Departments of Medicine, Physiology, and Biophysics (M.X., L.S.-C., A.J.K., M.E.W.), Pathology (B.K.-D.M.), and Neurosurgery (K.L.), University of Colorado, Denver, Aurora, Colorado 80045; and Research Service (M.X., L.S.-C., A.J.K., M.E.W.), Veterans Affairs Medical Center, Denver, Colorado 80220

Address all correspondence and requests for reprints to: Margaret E. Wierman, 111H Endocrinology, Veterans Affairs Medical Center, 1055 Clermont Street, Denver, Colorado 80220. E-mail: margaret.wierman{at}ucdenver.edu.

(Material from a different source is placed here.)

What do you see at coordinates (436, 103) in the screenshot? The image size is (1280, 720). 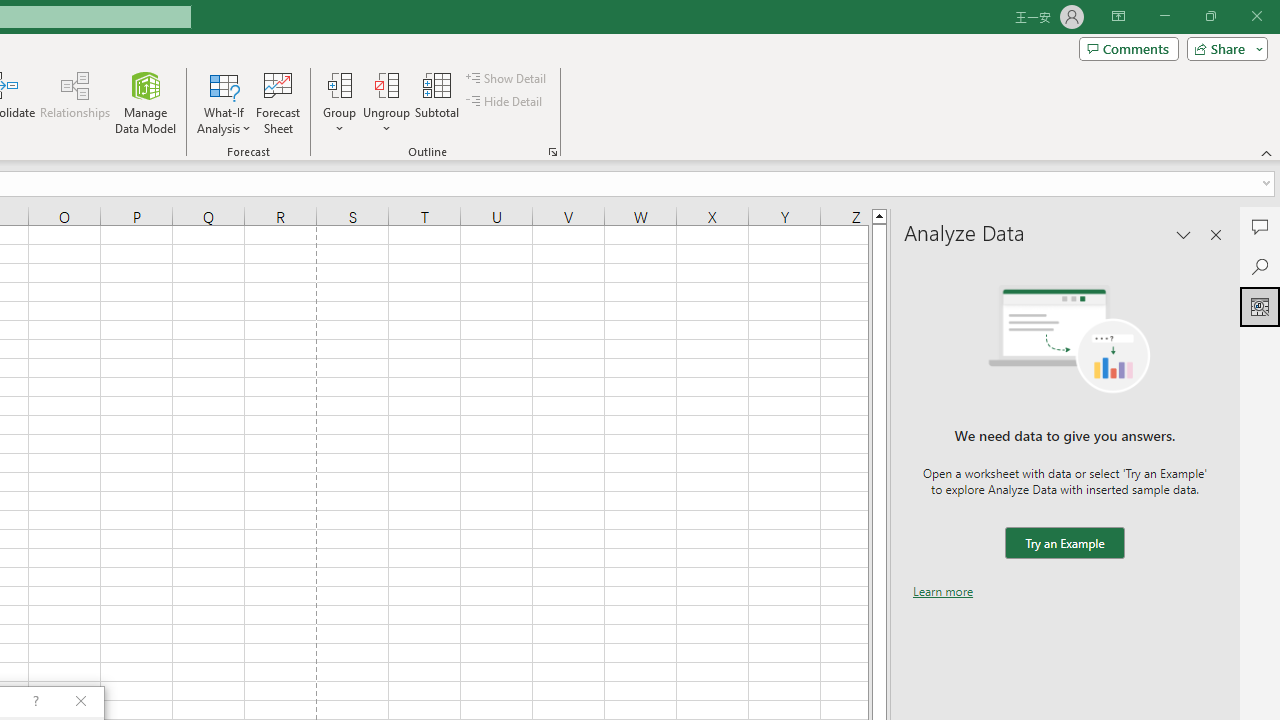 I see `'Subtotal'` at bounding box center [436, 103].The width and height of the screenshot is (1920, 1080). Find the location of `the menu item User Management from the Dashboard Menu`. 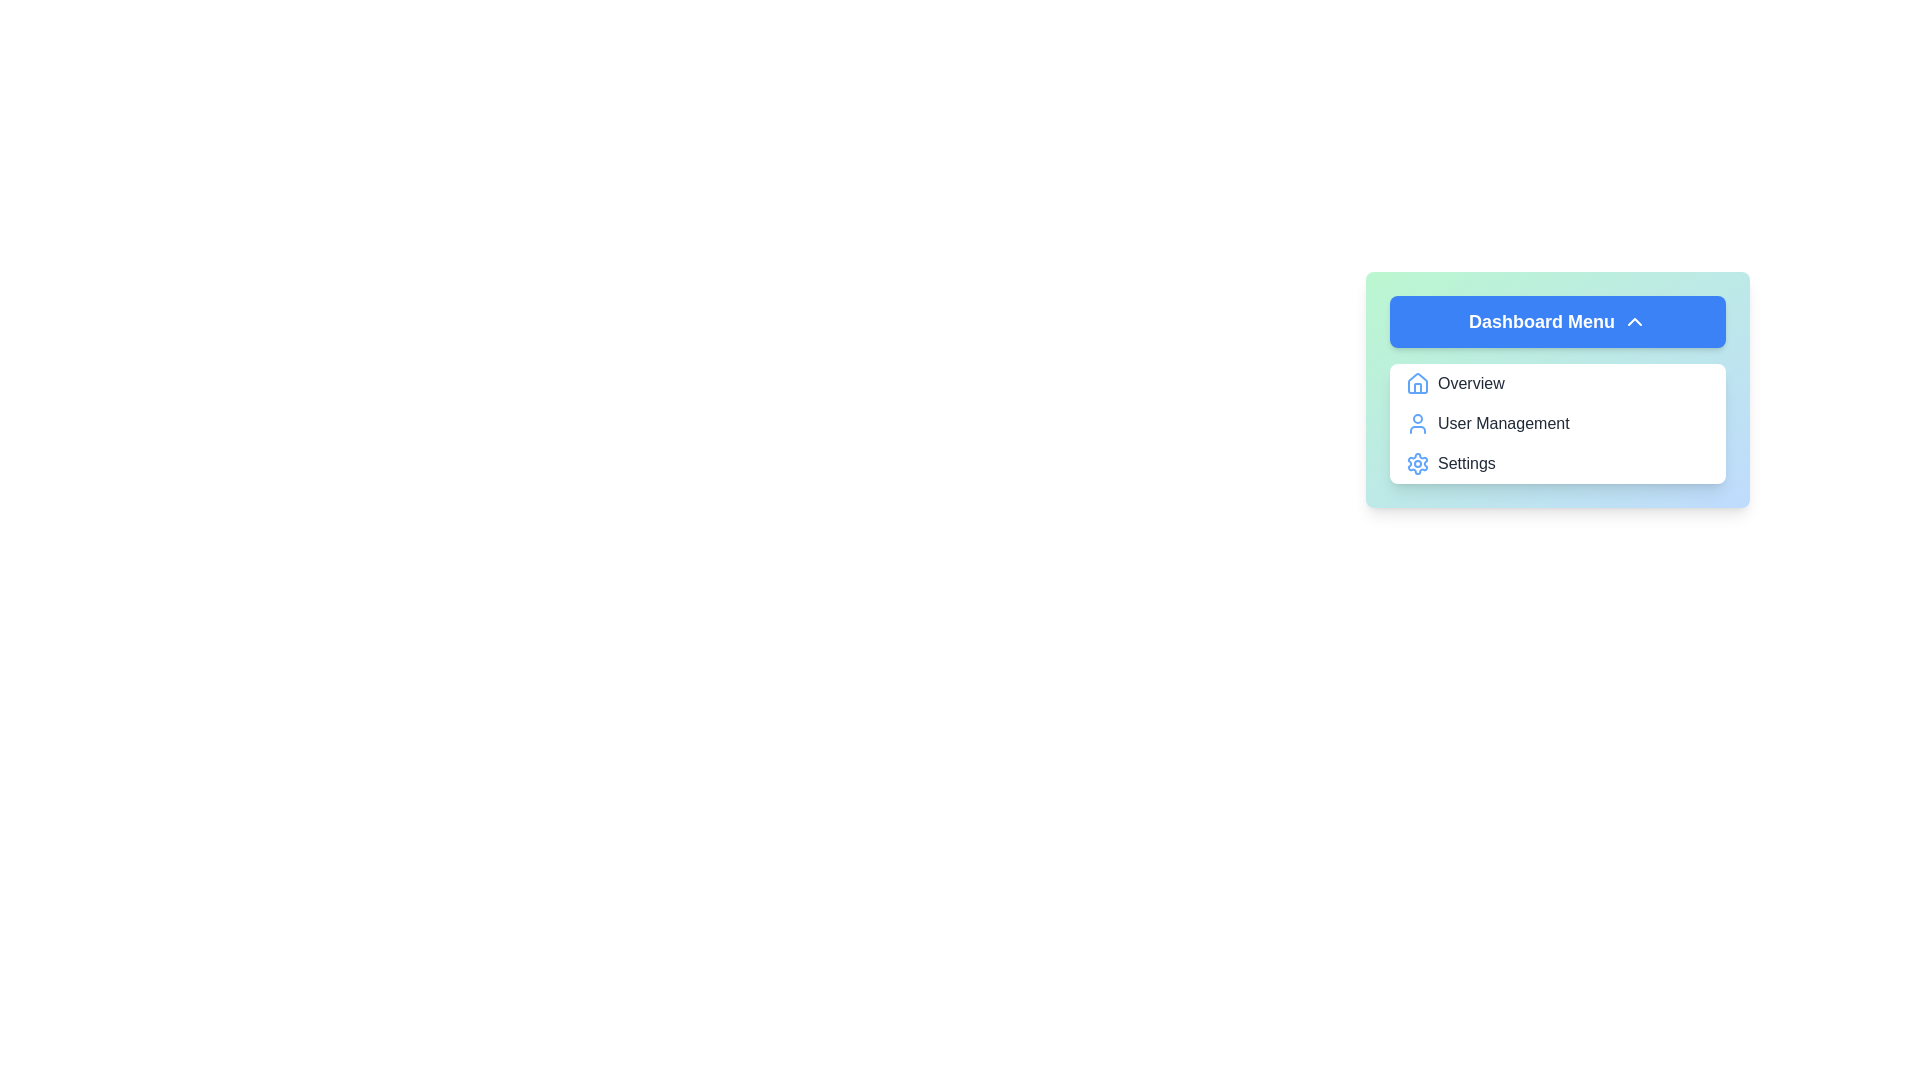

the menu item User Management from the Dashboard Menu is located at coordinates (1487, 423).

Based on prior work showing that human pituitary tumors overexpress epidermal and fibroblast growth factor receptors, we hypothesized that downstream components of growth factor signaling pathways may also be dysregulated. Epidermal growth factor pathway substrate number 8 (Eps8) was identified as a transcript overexpressed (5.9-fold) in human pituitary tumors compared with normal pituitary by DNA microarrays. Eps8 mRNA up-regulation was confirmed by semiquantitative RT-PCR. Immunoblot analysis showed that Eps8 protein levels and its downstream target phosphorylated ERK were also up-regulated in human pituitary tumors. Stable overexpression of Eps8 in LβT2 gonadotrope pituitary cells augmented colony formation in soft agar at d 21. Eps8 cells proliferated more robustly compared with controls in growth factor replete as well as growth-restricted conditions. In addition, the Eps8 overexpressing cells were protected from serum withdrawal-induced apoptosis compared with controls as assessed by caspase-3 cleavage. Epidermal growth factor activated a robust amplification of ERK and modest up-regulation of Akt in Eps8-overexpressing pituitary cells compared with vector controls. MAPK kinase inhibition or silencing of Eps8 blunted the proliferation of the cells in response to growth factor stimulation. Blockade of the phosphatidylinositol 3-kinase pathway or silencing of Eps8 resulted in a loss of the Eps8 protection from growth factor withdrawal-induced apoptosis. Together these data support a role of Eps8 in amplifying growth factor receptor signaling in human pituitary tumors to promote proliferation and cell survival.